Nixon in Toronto


I saw Nixon in China last week (not the Met’s production, but the Canadian Opera Company’s impressive presentation, which is currently on stage in Toronto), and I’ve been thinking about it ever since. It’s the kind of piece that stays with you for a while.

One thing that strikes me about this opera is that it puts the music first. Adams’ musical style (love it or hate it) is so strong, confident and in-your-face, that Nixon feels like an opera, not a play set to music. In this way, it reminds me of Fidelio, Pelléas et Mélisande, or Wozzeck: the story is used as a framework for a musical-aesthetic statement.

In Hollywood, the practice of writing film music that’s closely tied to what’s happening on the screen – imitating every detail of the action – is called "Mickey-Mousing." You know what I’m talking about: if someone is quietly tiptoeing up a staircase, the accompanying music will be an ascending chromatic scale, played pizzicato by the strings. It’s a deliberately subservient approach to composing, and the result is music that’s intended not to draw much attention to itself.

I’ve seen too many contemporary operas that rely too heavily on Mickey-Mouse thinking. Either the composer is too devoted to the libretto – and to the idea that it's the composer’s job to "collaborate" with the librettist – or the composer simply doesn’t have a strong musical statement to make.
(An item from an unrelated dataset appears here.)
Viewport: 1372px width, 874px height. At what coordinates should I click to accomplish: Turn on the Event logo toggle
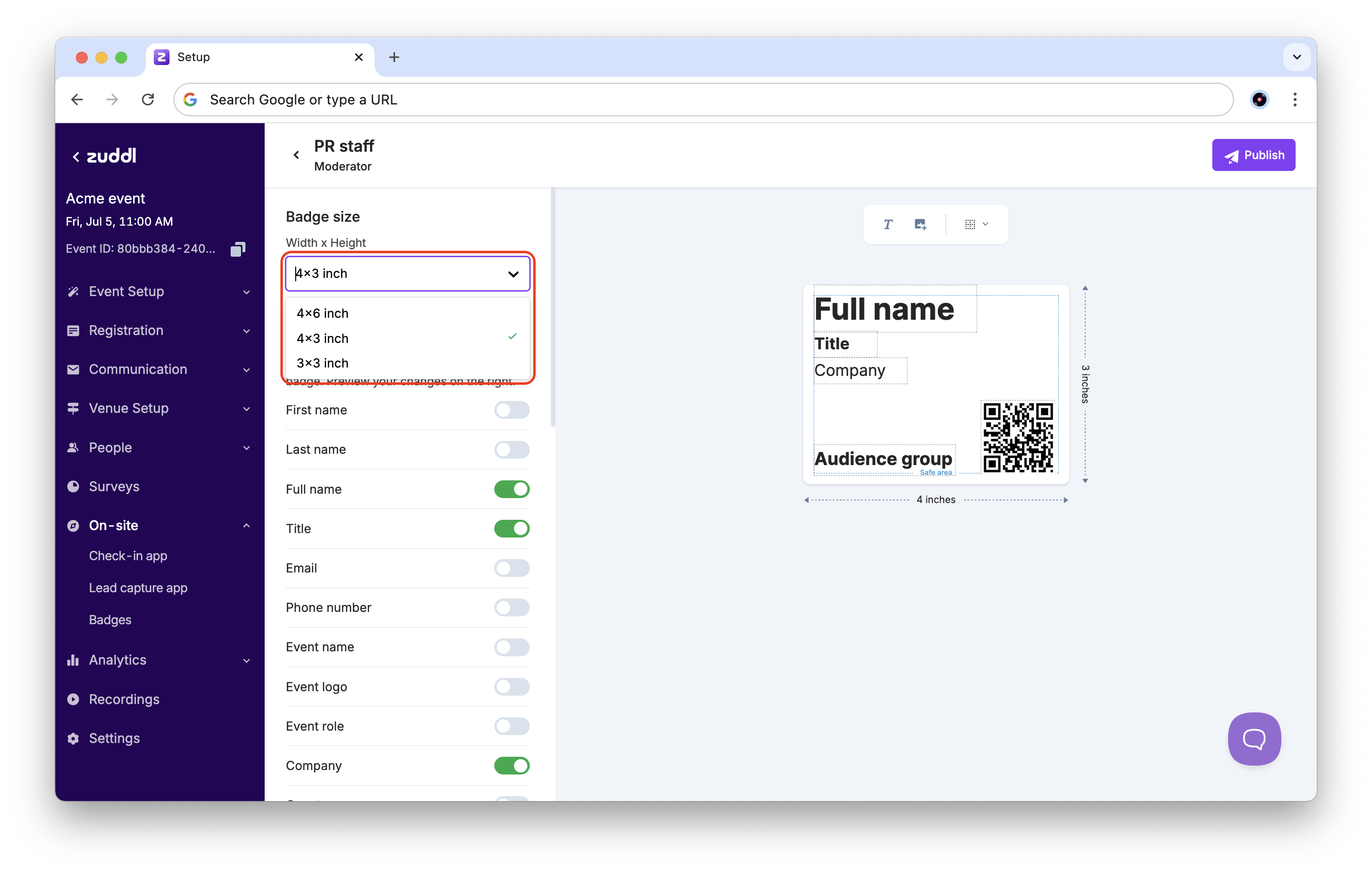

It seems that opera has become an appealing medium for magpie-composers who may have a very broad knowledge of music, and who wear their catholic tastes as a badge of honour, but who lack firm stylistic convictions. (Or perhaps they watched too many cartoons when they were kids.) It sort of works for opera – but try writing a symphony that way!

However, in Nixon in China (and Adams’ other operas), the music doesn’t "accompany" the opera – the music is the opera. That’s why it impresses me, and why I’m still thinking about it a week later.